About this exercise:
Gather all lines in the data that hold the string "agent".

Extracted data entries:
Segment Open

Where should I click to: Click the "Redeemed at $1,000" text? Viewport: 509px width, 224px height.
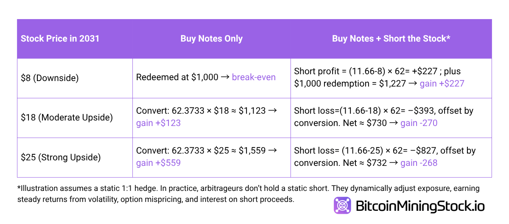tap(177, 77)
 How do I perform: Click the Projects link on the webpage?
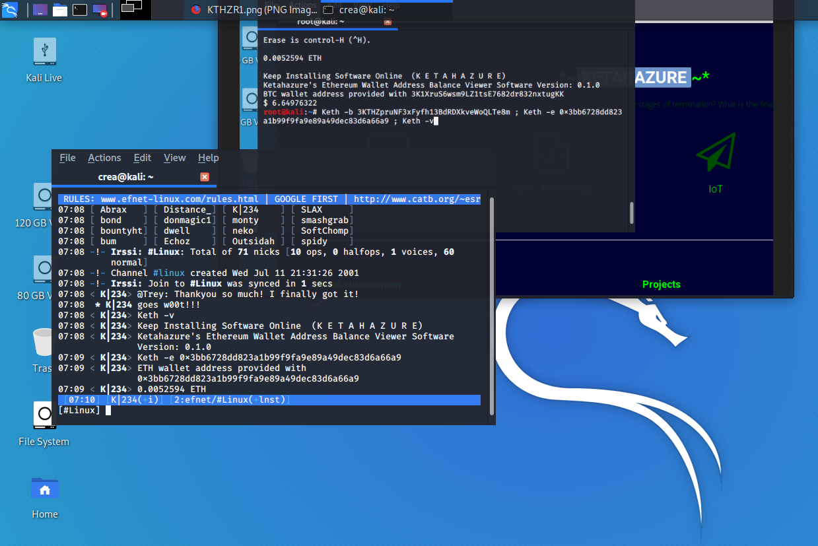click(x=661, y=285)
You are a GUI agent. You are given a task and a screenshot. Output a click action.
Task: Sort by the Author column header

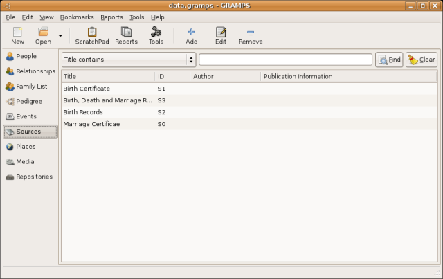click(225, 76)
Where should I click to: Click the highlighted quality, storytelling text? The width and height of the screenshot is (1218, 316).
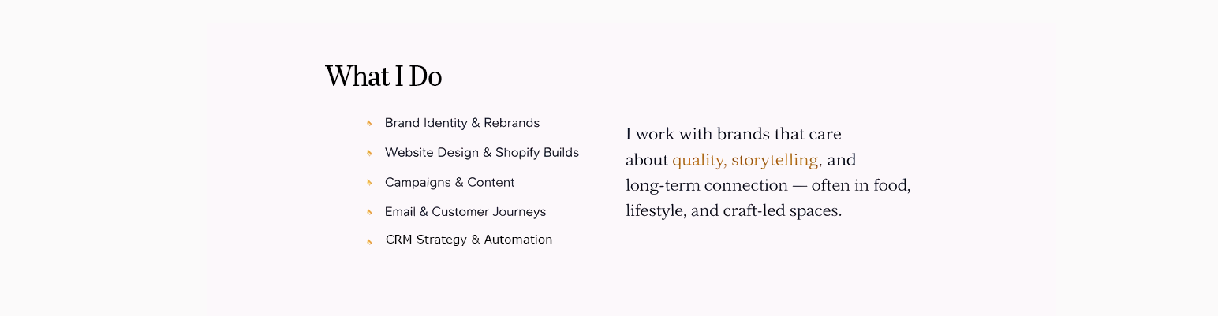pos(745,160)
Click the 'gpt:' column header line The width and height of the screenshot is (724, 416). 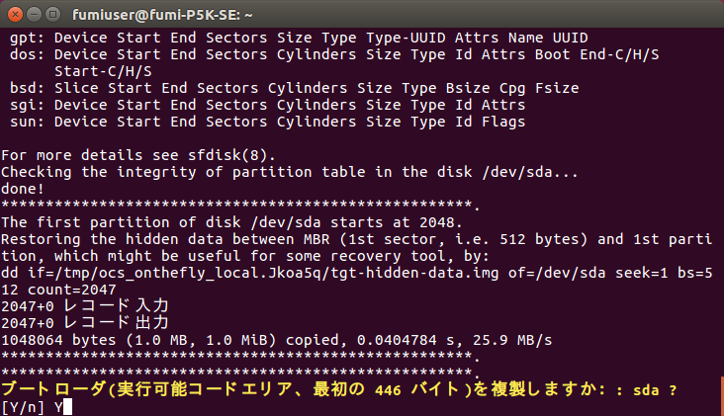(299, 38)
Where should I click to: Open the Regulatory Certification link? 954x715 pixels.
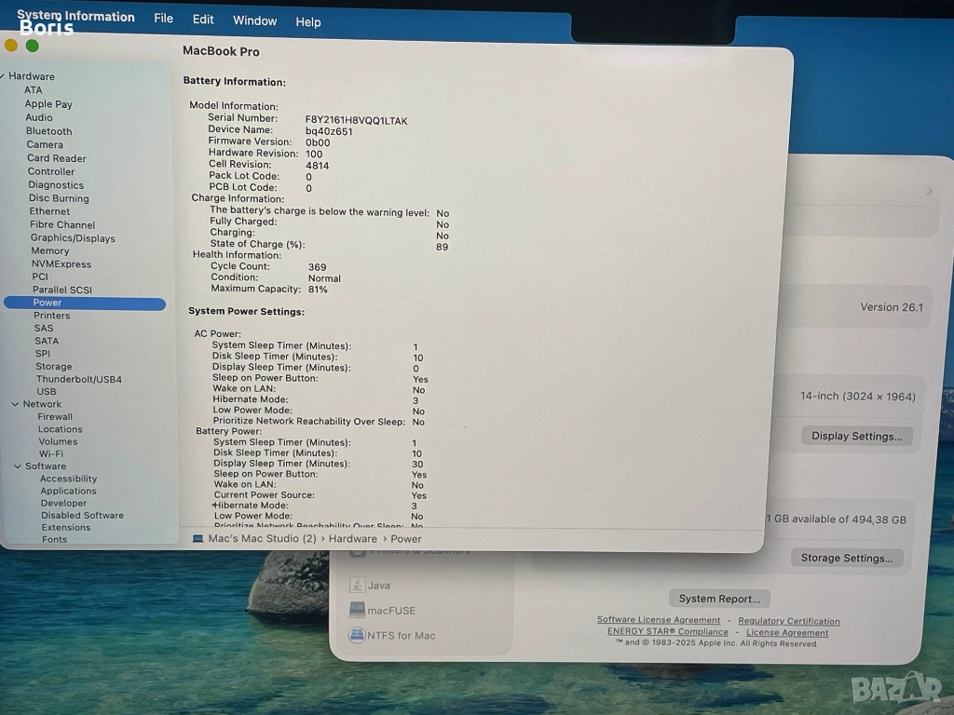point(788,621)
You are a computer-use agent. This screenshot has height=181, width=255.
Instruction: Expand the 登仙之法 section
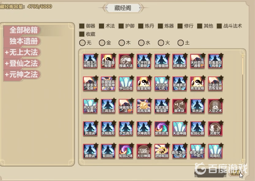(22, 64)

Segment Closed

Expected output:
You are a GUI agent. You are given a task and a screenshot. Output a click action.
You are a computer-use agent. This screenshot has height=181, width=255.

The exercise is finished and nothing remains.